Similarly, although the use of proteome-wide autologous 18-mer peptides allowed the identification of novel, ultra-early CD8⁺ T cell responses in these studies, the cost of custom full-proteome peptide synthesis renders this technique impractical as a routine approach. Although consensus/reference peptides may underestimate responses by up to 30% (29), their use has been invaluable to our understanding of HIV-specific immune responses, and they will remain an important instrument in our research toolkit until alternative approaches become more accessible. Furthermore, even with the use of autologous peptides, some responses may still go undetected because of the positioning of the epitope within the longer 18-mer peptide (30).

It is also imperative that future studies of HIV-specific cellular immune responses incorporate functional studies of CTL. Although IFN-γ ELISpot assays are useful in the characterization of response specificity, they do not take into account the complex intracellular processing and presentation of epitopes on infected cells. ELISpot assays also reveal little about the actual antiviral activities of CTL, which may differ according to antigen exposure, epitope specificity, and other factors (31–34).

Several scientific questions also remain. Notably, the authors' observation that reversions (i.e., escape mutations selected in the donor that revert to the consensus sequence in a recipient who lacks the restricting HLA allele) are far less frequent than escape events contrasts with previous reports (35, 36). This deserves further study, but, as it stands, the observations by Goonetilleke et al. are consistent with population-level HIV adaptation in response to selection pressures imposed by HLA class I alleles (6–8, 10)—a finding with profound implications for the future of the epidemic (10).

The incidence and clinical significance of extremely early escape events also remain somewhat unclear. Among the three subjects selected for detailed immunological analysis by Goonetilleke et al., all went on to achieve viral set points near or below the 25th percentile of observed values at the population level (37), and two of these individuals expressed the protective HLA-B*5701 allele (22). Further work is needed to determine whether such early escape occurs commonly in acute infection, or whether these potent, early CTL responses (and/or the potential viral replicative costs associated with these mutations [38–40]) represent key drivers of HIV immune containment in individuals who successfully control viremia. If such potent, ultra-early responses are critical to establishment of the viral set point, this would have profound implications for vaccine design and argues strongly for expanded study of early responses and their associated replicative costs to the virus.

Finally, as the authors acknowledge, the documentation of early positive selection events that were not explained by escape from CD8⁺ T cells, neutralizing antibodies, or reversion does not rule out the possibility that innate immune responses (41) may play a critical role in early HIV control.
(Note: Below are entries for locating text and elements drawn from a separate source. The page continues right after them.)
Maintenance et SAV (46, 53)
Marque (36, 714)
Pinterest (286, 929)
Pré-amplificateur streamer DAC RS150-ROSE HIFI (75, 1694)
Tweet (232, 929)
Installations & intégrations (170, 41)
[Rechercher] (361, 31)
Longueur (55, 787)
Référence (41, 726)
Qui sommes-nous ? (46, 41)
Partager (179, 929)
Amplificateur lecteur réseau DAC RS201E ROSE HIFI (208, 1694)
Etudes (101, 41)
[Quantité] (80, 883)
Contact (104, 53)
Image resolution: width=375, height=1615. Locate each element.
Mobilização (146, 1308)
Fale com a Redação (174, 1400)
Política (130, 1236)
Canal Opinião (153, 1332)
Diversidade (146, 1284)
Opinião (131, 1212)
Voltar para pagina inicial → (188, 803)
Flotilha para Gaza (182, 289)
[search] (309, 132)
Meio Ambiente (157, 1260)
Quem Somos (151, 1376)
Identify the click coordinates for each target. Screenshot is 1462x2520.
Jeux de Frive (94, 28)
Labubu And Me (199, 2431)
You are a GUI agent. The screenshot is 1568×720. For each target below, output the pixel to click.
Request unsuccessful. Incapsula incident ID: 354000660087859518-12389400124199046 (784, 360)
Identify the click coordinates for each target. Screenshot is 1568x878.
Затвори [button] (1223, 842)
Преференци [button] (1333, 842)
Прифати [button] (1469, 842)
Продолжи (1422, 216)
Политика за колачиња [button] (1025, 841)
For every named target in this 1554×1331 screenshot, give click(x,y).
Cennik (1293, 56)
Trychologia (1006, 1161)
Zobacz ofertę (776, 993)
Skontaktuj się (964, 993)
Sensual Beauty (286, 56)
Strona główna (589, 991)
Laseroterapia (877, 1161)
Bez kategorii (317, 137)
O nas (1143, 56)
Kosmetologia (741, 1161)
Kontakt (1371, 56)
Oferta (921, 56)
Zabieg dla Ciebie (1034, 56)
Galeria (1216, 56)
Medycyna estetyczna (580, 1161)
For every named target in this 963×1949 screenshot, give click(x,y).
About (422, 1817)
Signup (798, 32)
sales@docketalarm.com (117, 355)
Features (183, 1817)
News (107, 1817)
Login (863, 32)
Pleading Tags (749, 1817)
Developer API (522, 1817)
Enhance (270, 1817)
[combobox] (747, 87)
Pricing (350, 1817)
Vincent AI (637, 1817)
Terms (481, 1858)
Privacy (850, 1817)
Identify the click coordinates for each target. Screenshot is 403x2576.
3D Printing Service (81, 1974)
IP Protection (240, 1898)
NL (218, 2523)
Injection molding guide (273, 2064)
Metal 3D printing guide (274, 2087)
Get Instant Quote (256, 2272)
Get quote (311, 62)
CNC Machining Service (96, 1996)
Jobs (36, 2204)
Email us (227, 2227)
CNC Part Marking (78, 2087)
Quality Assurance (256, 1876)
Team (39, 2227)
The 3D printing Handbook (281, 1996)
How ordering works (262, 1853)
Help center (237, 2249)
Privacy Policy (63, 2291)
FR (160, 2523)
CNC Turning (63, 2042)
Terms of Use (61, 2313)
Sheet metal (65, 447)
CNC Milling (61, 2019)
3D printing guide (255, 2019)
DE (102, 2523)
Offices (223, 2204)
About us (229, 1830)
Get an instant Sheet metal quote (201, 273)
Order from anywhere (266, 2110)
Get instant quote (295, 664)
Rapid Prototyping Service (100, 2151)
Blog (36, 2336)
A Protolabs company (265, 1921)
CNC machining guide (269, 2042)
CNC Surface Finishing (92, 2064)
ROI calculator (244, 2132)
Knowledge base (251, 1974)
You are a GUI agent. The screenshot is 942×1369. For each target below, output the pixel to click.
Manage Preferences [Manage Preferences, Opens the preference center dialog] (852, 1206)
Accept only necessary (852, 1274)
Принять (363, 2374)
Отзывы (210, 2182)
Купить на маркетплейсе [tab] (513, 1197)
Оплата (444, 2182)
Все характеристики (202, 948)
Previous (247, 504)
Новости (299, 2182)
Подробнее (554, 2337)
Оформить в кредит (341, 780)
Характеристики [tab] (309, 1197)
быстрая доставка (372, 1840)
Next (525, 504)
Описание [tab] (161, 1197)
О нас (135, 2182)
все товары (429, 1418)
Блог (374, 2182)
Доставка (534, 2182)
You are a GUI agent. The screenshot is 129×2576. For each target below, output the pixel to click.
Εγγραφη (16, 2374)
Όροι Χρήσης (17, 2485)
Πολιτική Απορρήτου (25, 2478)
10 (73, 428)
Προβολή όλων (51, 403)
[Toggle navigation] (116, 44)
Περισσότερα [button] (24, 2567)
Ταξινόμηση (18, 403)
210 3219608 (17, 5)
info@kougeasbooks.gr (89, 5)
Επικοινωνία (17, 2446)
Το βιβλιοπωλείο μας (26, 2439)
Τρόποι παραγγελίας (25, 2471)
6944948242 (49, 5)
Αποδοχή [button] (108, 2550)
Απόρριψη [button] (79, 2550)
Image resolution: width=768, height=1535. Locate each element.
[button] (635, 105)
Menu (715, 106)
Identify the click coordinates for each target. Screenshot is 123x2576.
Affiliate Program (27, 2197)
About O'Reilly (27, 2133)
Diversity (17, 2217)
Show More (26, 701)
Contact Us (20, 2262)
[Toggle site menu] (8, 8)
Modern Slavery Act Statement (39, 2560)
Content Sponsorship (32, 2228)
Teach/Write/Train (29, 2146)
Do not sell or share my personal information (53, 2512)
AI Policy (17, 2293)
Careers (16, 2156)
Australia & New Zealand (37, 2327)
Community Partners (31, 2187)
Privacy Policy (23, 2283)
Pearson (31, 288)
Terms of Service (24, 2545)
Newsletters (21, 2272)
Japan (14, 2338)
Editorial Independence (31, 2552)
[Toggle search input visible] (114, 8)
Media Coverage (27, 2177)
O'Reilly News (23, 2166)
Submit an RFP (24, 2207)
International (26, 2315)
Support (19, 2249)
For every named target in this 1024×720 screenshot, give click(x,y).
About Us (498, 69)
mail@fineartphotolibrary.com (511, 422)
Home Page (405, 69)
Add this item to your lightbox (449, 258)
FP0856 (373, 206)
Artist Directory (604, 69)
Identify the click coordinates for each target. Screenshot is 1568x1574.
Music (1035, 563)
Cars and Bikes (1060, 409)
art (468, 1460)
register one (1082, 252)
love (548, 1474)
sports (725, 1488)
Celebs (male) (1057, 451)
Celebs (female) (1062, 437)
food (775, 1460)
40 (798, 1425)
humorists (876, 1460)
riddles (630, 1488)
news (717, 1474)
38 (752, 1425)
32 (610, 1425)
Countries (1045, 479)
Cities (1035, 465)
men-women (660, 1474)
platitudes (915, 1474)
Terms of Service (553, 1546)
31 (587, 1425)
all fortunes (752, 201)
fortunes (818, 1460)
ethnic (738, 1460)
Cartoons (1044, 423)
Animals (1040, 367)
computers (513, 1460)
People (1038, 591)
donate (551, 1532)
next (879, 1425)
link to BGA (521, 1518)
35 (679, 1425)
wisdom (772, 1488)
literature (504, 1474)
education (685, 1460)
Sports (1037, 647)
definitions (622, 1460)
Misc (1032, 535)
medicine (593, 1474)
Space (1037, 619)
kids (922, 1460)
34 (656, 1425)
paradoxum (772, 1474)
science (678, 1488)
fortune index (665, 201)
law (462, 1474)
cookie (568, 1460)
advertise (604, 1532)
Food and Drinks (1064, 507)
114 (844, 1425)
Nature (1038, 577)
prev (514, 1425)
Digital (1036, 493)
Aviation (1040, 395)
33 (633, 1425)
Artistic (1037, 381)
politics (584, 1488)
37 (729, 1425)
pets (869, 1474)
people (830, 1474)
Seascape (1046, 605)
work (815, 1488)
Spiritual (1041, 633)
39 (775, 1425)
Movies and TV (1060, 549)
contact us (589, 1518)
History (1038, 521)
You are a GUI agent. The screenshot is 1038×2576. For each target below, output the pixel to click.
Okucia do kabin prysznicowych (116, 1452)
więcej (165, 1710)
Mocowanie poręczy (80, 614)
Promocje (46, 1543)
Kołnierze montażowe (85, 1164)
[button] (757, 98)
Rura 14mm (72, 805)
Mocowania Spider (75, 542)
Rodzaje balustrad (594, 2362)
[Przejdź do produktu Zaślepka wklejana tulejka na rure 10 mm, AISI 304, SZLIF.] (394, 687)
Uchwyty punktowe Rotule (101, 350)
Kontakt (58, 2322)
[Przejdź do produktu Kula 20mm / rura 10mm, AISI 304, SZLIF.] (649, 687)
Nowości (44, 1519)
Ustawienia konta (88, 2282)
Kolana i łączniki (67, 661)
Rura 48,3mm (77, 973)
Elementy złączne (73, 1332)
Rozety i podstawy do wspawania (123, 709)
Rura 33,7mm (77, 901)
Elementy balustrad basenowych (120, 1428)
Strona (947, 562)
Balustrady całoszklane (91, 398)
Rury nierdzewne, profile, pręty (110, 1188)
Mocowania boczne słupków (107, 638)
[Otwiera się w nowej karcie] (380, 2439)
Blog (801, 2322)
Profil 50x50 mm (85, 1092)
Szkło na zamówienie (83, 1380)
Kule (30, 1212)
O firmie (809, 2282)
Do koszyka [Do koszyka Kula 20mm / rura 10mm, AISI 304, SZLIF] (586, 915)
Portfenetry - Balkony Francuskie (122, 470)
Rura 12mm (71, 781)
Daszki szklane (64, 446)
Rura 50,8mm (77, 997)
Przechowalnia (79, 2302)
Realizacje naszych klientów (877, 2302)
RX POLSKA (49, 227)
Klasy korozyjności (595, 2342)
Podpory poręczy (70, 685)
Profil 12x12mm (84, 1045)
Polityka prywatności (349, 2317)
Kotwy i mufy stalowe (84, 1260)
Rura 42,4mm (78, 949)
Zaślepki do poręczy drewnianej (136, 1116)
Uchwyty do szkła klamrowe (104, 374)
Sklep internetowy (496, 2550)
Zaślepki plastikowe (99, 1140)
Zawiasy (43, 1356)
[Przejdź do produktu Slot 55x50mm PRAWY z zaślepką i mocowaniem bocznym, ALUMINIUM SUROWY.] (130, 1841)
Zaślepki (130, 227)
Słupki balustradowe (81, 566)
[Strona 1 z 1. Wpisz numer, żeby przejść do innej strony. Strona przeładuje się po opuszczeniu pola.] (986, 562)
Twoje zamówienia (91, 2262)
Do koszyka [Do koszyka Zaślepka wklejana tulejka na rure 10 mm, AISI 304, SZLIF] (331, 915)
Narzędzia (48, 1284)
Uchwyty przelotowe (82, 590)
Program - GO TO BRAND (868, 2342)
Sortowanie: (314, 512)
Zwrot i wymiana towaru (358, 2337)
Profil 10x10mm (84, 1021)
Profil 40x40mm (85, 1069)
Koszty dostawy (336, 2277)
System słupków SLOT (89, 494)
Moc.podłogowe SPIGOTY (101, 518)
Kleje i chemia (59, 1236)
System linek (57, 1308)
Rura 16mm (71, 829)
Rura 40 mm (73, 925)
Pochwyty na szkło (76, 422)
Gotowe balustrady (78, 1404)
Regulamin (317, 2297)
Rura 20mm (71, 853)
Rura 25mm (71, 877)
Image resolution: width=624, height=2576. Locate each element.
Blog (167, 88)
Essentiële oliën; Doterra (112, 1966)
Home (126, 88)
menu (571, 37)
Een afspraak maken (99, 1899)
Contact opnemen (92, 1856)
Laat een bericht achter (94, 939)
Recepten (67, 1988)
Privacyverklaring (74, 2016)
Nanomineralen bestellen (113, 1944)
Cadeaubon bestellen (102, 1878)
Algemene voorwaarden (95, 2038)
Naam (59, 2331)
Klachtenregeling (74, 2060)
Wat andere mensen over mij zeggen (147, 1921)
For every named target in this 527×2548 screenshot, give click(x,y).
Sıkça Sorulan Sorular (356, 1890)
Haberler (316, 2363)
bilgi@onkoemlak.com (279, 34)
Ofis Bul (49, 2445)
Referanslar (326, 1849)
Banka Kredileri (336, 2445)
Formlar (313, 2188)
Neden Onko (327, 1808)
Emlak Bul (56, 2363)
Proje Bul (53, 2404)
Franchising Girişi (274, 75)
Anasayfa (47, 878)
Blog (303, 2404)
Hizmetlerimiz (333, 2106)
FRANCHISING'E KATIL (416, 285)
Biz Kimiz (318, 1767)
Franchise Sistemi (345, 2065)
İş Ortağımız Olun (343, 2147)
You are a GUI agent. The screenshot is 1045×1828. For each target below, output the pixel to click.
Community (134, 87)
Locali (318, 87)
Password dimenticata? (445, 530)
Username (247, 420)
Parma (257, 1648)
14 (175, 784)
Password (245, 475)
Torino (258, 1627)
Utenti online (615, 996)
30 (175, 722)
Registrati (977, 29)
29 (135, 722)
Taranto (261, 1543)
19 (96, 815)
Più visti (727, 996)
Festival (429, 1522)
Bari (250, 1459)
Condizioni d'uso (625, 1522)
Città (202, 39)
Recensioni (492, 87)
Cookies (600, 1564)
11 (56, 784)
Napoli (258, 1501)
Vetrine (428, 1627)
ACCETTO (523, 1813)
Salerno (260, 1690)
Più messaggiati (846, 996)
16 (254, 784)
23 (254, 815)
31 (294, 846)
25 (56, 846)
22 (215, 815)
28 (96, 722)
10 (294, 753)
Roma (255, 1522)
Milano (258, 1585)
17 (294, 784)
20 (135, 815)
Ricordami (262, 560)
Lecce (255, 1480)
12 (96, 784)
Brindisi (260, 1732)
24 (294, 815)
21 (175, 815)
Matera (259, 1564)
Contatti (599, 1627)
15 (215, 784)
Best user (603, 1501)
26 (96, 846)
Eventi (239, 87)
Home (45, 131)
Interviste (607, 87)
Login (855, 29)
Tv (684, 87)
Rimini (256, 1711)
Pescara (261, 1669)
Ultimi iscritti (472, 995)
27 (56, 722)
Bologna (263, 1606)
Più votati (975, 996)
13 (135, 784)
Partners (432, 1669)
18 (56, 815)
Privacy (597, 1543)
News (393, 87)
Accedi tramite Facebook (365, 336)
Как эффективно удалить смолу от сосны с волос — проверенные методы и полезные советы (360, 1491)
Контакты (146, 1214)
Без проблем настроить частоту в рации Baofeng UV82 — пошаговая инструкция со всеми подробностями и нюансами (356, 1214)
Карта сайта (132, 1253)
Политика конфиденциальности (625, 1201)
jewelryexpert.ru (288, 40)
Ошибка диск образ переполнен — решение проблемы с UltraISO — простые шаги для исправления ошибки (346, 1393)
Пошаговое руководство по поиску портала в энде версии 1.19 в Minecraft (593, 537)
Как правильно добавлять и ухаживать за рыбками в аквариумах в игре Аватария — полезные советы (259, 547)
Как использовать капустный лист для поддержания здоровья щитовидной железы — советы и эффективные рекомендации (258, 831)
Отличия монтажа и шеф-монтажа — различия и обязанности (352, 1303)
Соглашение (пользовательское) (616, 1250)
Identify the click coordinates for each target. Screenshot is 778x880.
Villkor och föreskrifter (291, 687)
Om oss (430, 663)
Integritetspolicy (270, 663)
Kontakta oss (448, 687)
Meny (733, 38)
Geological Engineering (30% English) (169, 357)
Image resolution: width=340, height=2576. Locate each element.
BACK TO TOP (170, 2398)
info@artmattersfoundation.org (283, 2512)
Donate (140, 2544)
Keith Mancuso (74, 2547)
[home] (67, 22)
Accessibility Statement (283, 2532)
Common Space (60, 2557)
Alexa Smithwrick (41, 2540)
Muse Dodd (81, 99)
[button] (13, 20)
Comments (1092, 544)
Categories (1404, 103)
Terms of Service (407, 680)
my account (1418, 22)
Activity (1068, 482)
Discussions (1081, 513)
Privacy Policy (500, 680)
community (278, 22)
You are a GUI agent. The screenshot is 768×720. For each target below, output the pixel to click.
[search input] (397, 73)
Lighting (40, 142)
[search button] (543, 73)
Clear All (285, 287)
The studies by Salazar-Gonzalez et al. (15) and Goonetilleke et al. (16) take us a step closer to understanding the earliest events after acute HIV infection, and clearly demonstrate that broader collaboration on specific cohorts, including the incorporation of immunological and virologic data, can fuel biomedical advances that would otherwise not ensue. Such collaboration will clearly be needed to solve the puzzle of how HIV has, and continues to be, shaped by immune selection. The big challenge that remains is how best to exploit this new information to bring us closer to the generation of an effective vaccine that can overcome the enormous challenge of HIV evolution and diversity.